▸ EXCERPTED PASSAGE
_ _ _ _
David Sirota is a best-selling author of the new book "Back to Our Future: How the 1980s Explain the World We Live In Now." He hosts the morning show on AM760 in Colorado. E-mail him at ds@davidsirota.com, follow him on Twitter @davidsirota or visit his website at www.davidsirota.com.

Dixie is gone with the wind

No economic-populism-inspired revivals are going to turn the region blue. Virginia's Jim Webb is a lonely exception.

Can economic populism return the white South to the Democratic Party?

Bob Moser thinks so. In his newly published and smartly written book, “Blue Dixie: Awakening the South’s Democratic Majority,” Moser argues that the conventional wisdom that took hold in the mid-1990s — namely, that Bill Clinton-led, Democratic Leadership Council-inspired centrism had saved the Democratic Party nationally, and at least partially in the South as well — was in fact the force that drove wary working-class white Southerners into the arms of the Republicans for good.

Moser, a North Carolina native who now lives in Brooklyn, N.Y., relays the story of a conversation he had at the 2000 Democratic National Convention with a female Democrat from his home state who laughed when he told her he was looking to talk to liberals in the Tar Heel State delegation. “The state had historically been the South’s most progressive,” writes Moser, saddened and dismayed by the woman’s laughter. “But after eight years of Bill Clinton and his pro-corporate, anti-New Deal, Republican-Lite DLC having assumed near-complete control of the national party, were there any liberals still active enough to be delegates?”

In the years following that fateful 2000 presidential election, economic populism has come into vogue on the left. In fact, some liberals have elevated it to the status of panacea for the Democratic Party, and it has been cited as the key thread that weaves together the elections of politicians ranging from Montana Gov. Brian Schweitzer to Ohio Sen. Sherrod Brown to Virginia Sen. Jim Webb.

However, leaving aside a few Southerners like Webb (more on the rookie senator in a moment), economic populism tends to be more useful politically in the post-globalization Rust Belt, or the new growth economies of the Far West, than in the South. Though the South is the nation’s poorest region and millions of Southerners of all races are hurting financially, the conclusion reached by many demographic analysts, myself included, is that the deep-seated social conservatism and widespread resistance to race-blind redistribution in the South serve as powerful bulwarks against the curative effects of economic populism.

Bob Moser is a rare specimen. It is hard enough to find Southern white Democrats today, but fewer are that subspecies of Southern white Democrats who, like him, are also avowed liberals. Because there is no tougher part of the country to lay down markers as an economic populist and social liberal, it took courage for Moser to write his book while advancing this argument. Though it would have drawn mostly yawns, the safer bet would have been to rehash the old centrism-based arguments for retaking the South.

But is Moser right?

Unfortunately, the prescriptions Moser offers in “Blue Dixie” are closer to overstated hopes, often based on anecdotal evidence contradicted by broader patterns or wholesale data. If economic populism were an untapped electoral reservoir in the South, Southern state budgets would not be among the lowest per capita in the country, unions would not be weaker than in any other region, and working-class white Southerners would already be joined at the hip with working-class black Southerners as the backbone of the most Democratic region in America. But these are not Southern political realities, and wishing them so will not make them so.
_ _ _ _
▸ GIVEN MATERIAL
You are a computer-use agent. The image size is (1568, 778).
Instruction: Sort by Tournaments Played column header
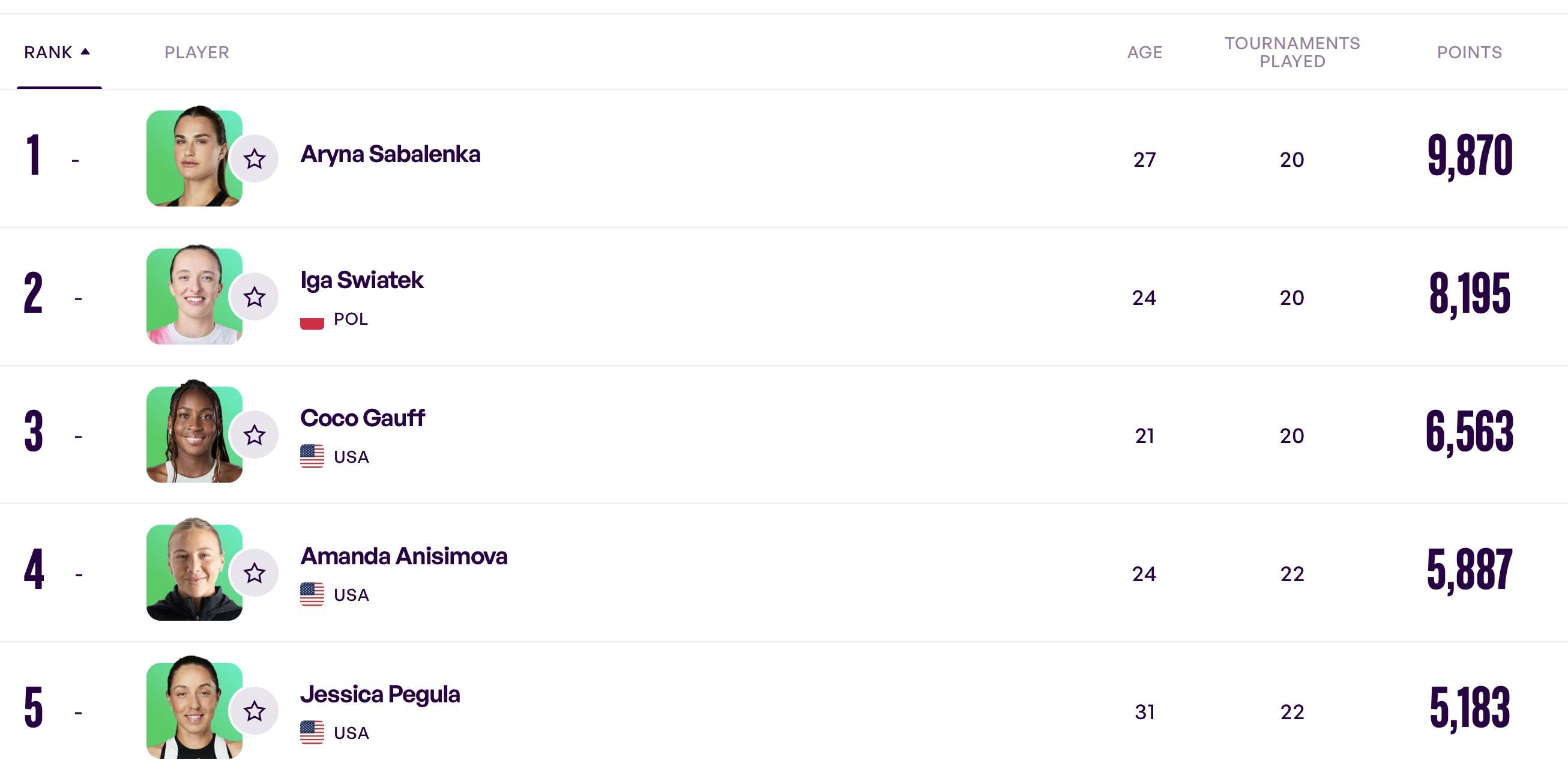(1292, 52)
_ _ _ _
▸ GIVEN PROBLEM 1
Using the review of Bob Moser's book, explain in one to three sentences why it took courage for Moser to write it.
▸ GIVEN PROBLEM 2
Reproduce the part of the review that begins at the words "David Sirota is" and stops after the words "a lonely exception.".

▸ OUTPUT 1
The review says there is no tougher part of the country than the South to lay down markers as an economic populist and social liberal, and Moser is a Southern white Democrat who is also an avowed liberal. Making that argument there was riskier than the safer bet of rehashing the old centrism-based arguments for retaking the South.

▸ OUTPUT 2
David Sirota is a best-selling author of the new book "Back to Our Future: How the 1980s Explain the World We Live In Now." He hosts the morning show on AM760 in Colorado. E-mail him at ds@davidsirota.com, follow him on Twitter @davidsirota or visit his website at www.davidsirota.com.

Dixie is gone with the wind

No economic-populism-inspired revivals are going to turn the region blue. Virginia's Jim Webb is a lonely exception.